Top of Given entries

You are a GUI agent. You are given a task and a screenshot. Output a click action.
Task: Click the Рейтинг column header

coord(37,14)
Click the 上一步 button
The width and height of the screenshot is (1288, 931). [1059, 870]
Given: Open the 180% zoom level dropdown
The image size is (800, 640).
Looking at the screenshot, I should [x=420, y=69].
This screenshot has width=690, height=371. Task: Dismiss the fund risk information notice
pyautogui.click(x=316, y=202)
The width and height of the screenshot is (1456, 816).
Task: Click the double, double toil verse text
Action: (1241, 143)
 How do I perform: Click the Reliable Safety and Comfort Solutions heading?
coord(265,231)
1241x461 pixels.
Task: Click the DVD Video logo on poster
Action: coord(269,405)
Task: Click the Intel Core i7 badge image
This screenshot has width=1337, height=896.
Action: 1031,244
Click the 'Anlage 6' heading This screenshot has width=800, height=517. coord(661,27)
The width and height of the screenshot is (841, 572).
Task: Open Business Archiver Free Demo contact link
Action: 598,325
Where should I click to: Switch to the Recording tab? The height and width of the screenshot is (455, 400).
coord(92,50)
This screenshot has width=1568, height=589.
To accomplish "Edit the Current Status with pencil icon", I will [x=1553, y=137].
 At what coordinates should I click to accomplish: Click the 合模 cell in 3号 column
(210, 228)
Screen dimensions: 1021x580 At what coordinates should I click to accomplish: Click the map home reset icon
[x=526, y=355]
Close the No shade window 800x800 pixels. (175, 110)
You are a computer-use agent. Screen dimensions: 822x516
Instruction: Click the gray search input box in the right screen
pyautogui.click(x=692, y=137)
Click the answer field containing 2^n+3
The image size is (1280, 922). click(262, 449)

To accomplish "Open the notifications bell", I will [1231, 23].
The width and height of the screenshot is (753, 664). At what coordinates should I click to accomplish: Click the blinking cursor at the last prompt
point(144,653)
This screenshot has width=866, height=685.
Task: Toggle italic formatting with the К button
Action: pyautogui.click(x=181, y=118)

Bottom of Given entries

• Task objective:
Word for word, restate every record in the listing.

• Response to this exercise:
You are a GUI agent. You are given a task and a screenshot. Output a click action.
Task: Click the Рейтинг column header

coord(37,14)
Click the 上一步 button
The width and height of the screenshot is (1288, 931). [1059, 870]
Given: Open the 180% zoom level dropdown
The image size is (800, 640).
Looking at the screenshot, I should [x=420, y=69].
This screenshot has width=690, height=371. Task: Dismiss the fund risk information notice
pyautogui.click(x=316, y=202)
The width and height of the screenshot is (1456, 816).
Task: Click the double, double toil verse text
Action: (1241, 143)
 How do I perform: Click the Reliable Safety and Comfort Solutions heading?
coord(265,231)
1241x461 pixels.
Task: Click the DVD Video logo on poster
Action: coord(269,405)
Task: Click the Intel Core i7 badge image
This screenshot has width=1337, height=896.
Action: 1031,244
Click the 'Anlage 6' heading This screenshot has width=800, height=517. coord(661,27)
The width and height of the screenshot is (841, 572).
Task: Open Business Archiver Free Demo contact link
Action: 598,325
Where should I click to: Switch to the Recording tab? The height and width of the screenshot is (455, 400).
coord(92,50)
This screenshot has width=1568, height=589.
To accomplish "Edit the Current Status with pencil icon", I will [x=1553, y=137].
 At what coordinates should I click to accomplish: Click the 合模 cell in 3号 column
(210, 228)
Screen dimensions: 1021x580 At what coordinates should I click to accomplish: Click the map home reset icon
[x=526, y=355]
Close the No shade window 800x800 pixels. (175, 110)
You are a computer-use agent. Screen dimensions: 822x516
Instruction: Click the gray search input box in the right screen
pyautogui.click(x=692, y=137)
Click the answer field containing 2^n+3
The image size is (1280, 922). click(262, 449)

To accomplish "Open the notifications bell", I will [1231, 23].
The width and height of the screenshot is (753, 664). At what coordinates should I click to accomplish: Click the blinking cursor at the last prompt
point(144,653)
This screenshot has width=866, height=685.
Task: Toggle italic formatting with the К button
Action: pyautogui.click(x=181, y=118)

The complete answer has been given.